Par conséquent, et conformément aux règles énoncées sous le régime antérieur à la loi de sauvegarde, lorsque la créance a été déclarée, mais n'a pas encore donné lieu à une décision définitive du juge- commissaire, le juge du cautionnement, saisi par le créancier d'une demande en paiement, doit vérifier l'existence de la créance et son montant et, par conséquent, vérifier la régularité de la déclaration.

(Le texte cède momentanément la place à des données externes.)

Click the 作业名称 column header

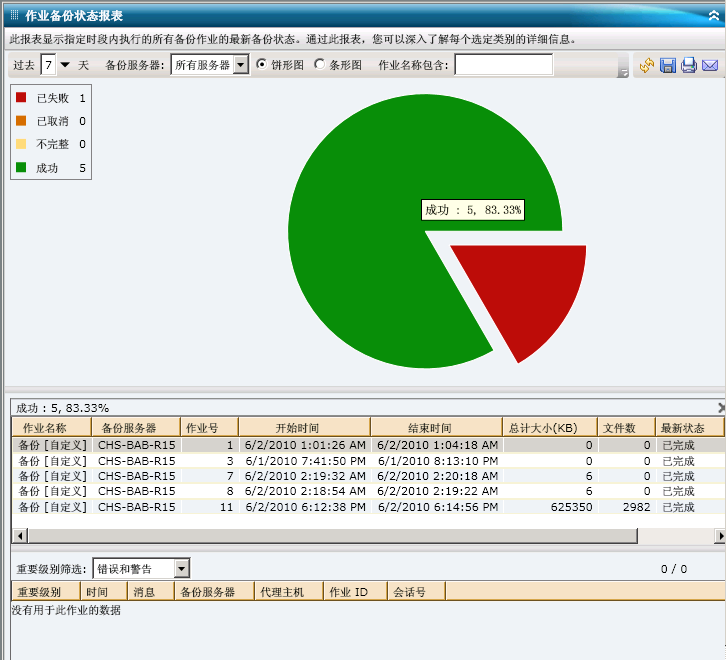pos(50,428)
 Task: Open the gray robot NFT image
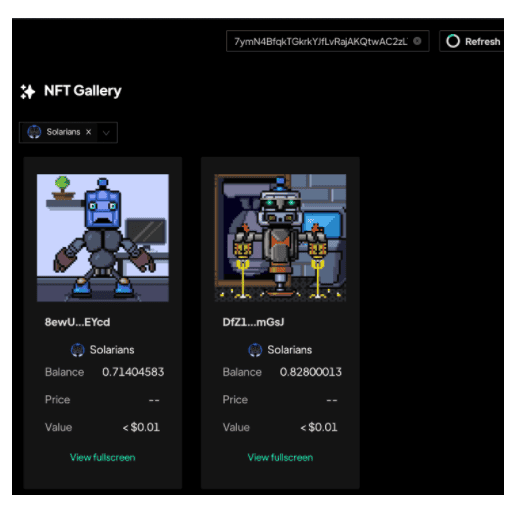click(x=280, y=238)
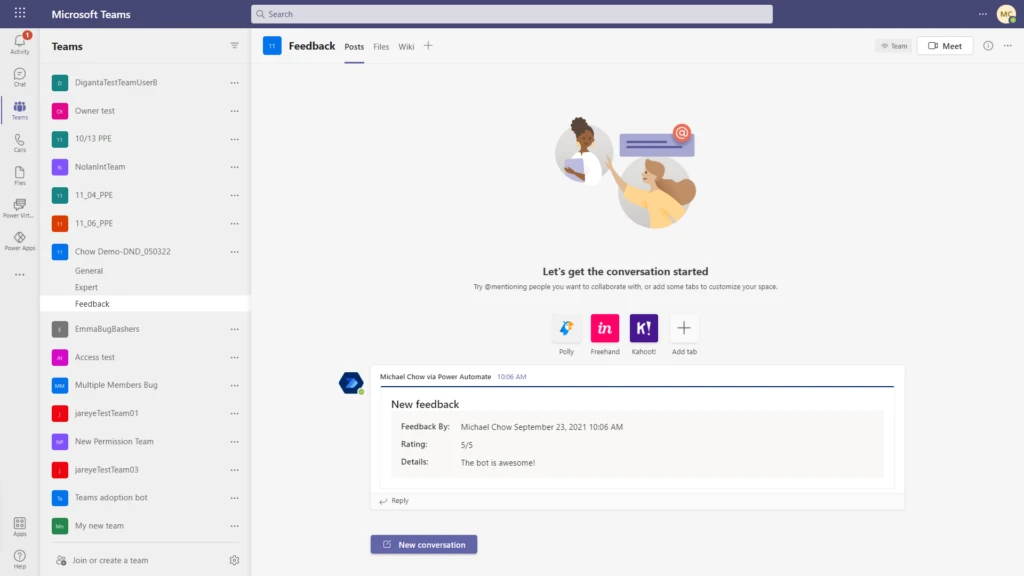Expand the Owner test team
Screen dimensions: 1024x576
point(110,110)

Or, la SA BANQUE DE POLYNESIE qui fournit un document de déclaration de créance, ne démontre à aucun moment qu'il a été transmis ou reçu par le juge-commissaire, de sorte qu'il revient à une absence de déclaration de ses créances au passif de la liquidation judiciaire de la SARL SPRES, éteignant ses créances et, par conséquent, l'action contre la caution.
Par conséquent, et sans qu'il soit besoin d'examiner les autres moyens, il convient d'infirmer le jugement du tribunal mixte de commerce de Papeete et de rejeter les demandes de la SA BANQUE DE POLYNESIE à l'égard de M. [P] [J].

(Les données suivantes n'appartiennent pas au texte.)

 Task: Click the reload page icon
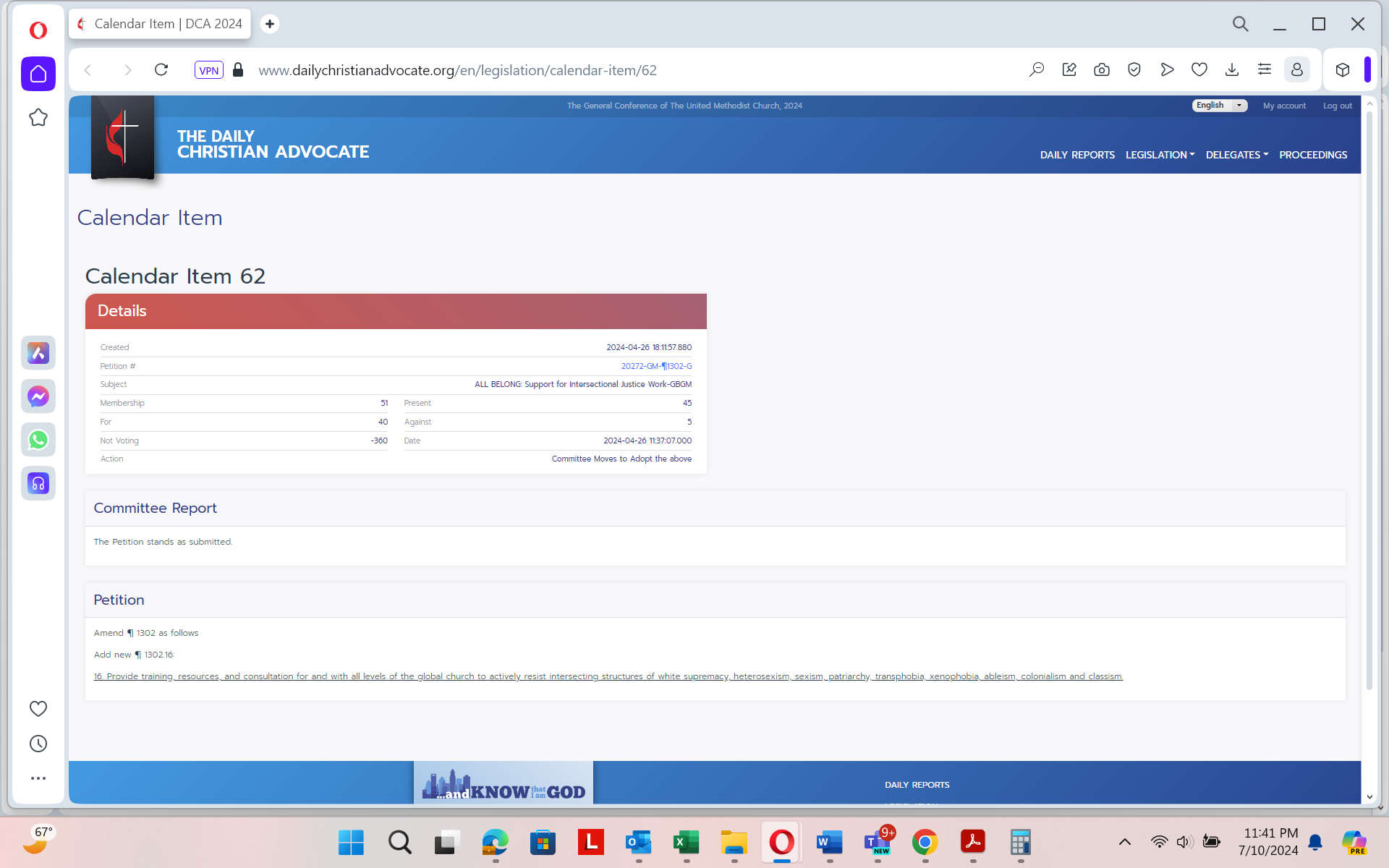[161, 70]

Les demandes formulées par M. [P] [J] d'indemnisation de son préjudice moral ne sont pas fondées, la procédure engagée ne pouvant être considérée comme constitutive d'un abus de droit et M. [J] ne justifiant pas de son préjudice. Il en sera débouté.
3. Sur les frais et dépens :
Il serait inéquitable de laisser à la charge de M. [P] [J] les sommes exposées par lui et non comprises dans les dépens, il convient par conséquent d'infirmer le jugement du tribunal sur ce point et de condamner la SA BANQUE DE POLYNESIE à lui payer 200 000 F CFP au titre des frais non compris dans les dépens et de débouter la SA BANQUE DE POLYNESIE de ses demandes au titre de l'article 407 du code de procédure civile de la Polynésie française.

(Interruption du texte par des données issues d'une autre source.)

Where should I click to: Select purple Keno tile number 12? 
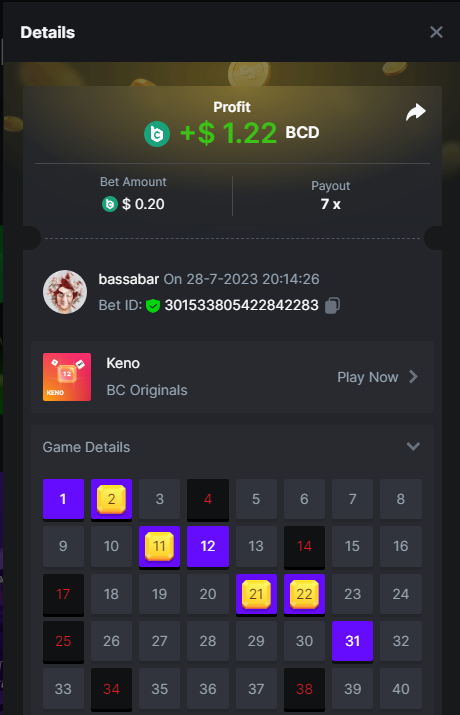208,546
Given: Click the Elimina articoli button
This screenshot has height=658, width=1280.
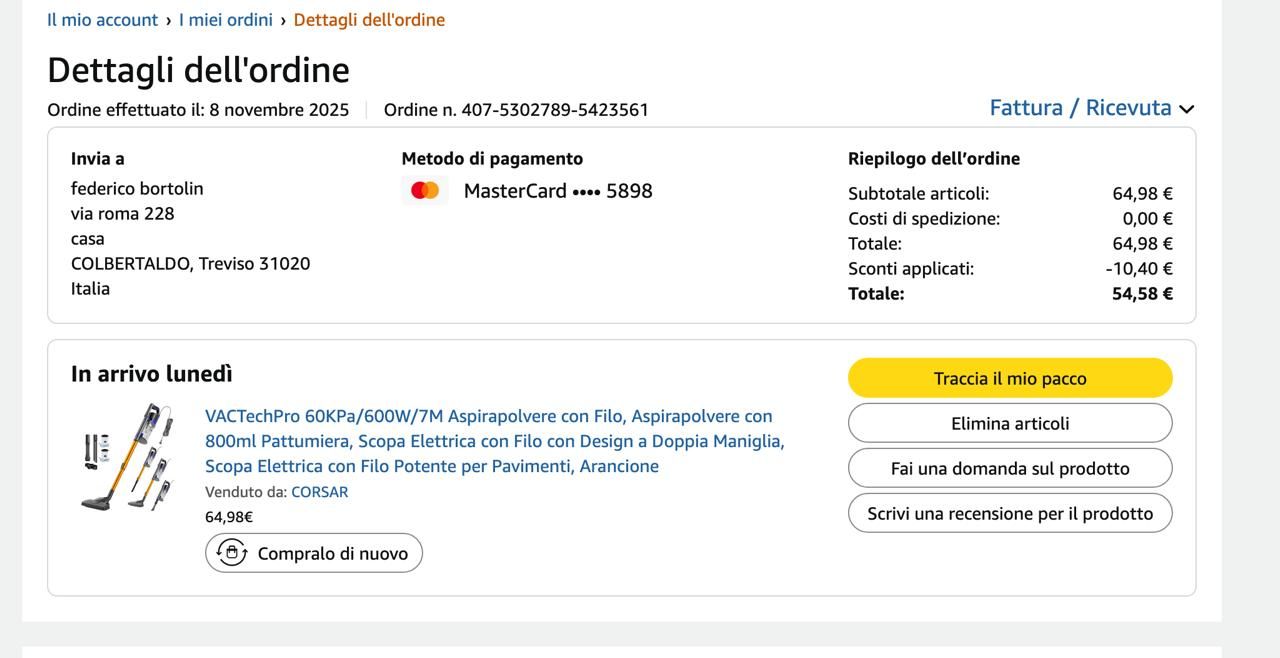Looking at the screenshot, I should coord(1010,423).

Les dépens de première instance et d'appel seront supportés par la SA BANQUE DE POLYNESIE qui succombe conformément aux dispositions de l'article 406 du code de procédure civile de la Polynésie française et pourront être recouvrés conformément aux dispositions de l'article 409 du code de procédure civile de la Polynésie française.
PAR CES MOTIFS,
La Cour, statuant par mise à disposition, non ou publiquement, contradictoirement, en matière commerciale et en dernier ressort ;
Sur l'exception d'incompétence,
INFIRME l'ordonnance du 13 septembre 2019 rendue par le juge de la mise en état et le jugement n° RG 2018/001215 en date du 26 mars 2021 du tribunal mixte de commerce de Papeete, SAUF en ce qu'ils ont retenu la compétence de la juridiction commerciale pour les demandes formulées à l'encontre de M. [P] [J],
Statuant à nouveau de ces chefs infirmés,
DECLARE la juridiction commercial incompétente pour juger du litige entre la SA BANQUE DE POLYNESIE d'une part, et M. [L] [B] et M. [R] [T], d'autre part,
DESIGNE le tribunal civil de première instance de Papeete pour connaître de l'affaire les concernant,
Sur le fond,
INFIRME le jugement n° RG 2018/001215 en date du 26 mars 2021 du tribunal mixte de commerce de Papeete en toutes ses dispositions relatives à M. [P] [J],
Statuant à nouveau,
DEBOUTE la SA BANQUE DE POLYNESIE de toutes ses demandes à l'encontre de M. [P] [J],
DEBOUTE M. [P] [J] de sa demande de dommages et intérêts,
CONDAMNE la SA BANQUE DE POLYNESIE à payer à M. [P] [J] la somme de 200 000 F CFP (deux cent mille francs pacifique) au titre de ses frais non compris dans les dépens par application de l'article 407 du code de procédure civile de la Polynésie française,
DÉBOUTE les parties de leurs demandes autres, plus amples ou contraires,
CONDAMNE la SA BANQUE DE POLYNESIE aux dépens de première instance et d'appel qui pourront être recouvrés conformément à l'article 409 du code de procédure civile de la Polynésie française.
Prononcé à Papeete, le 27 octobre 2022.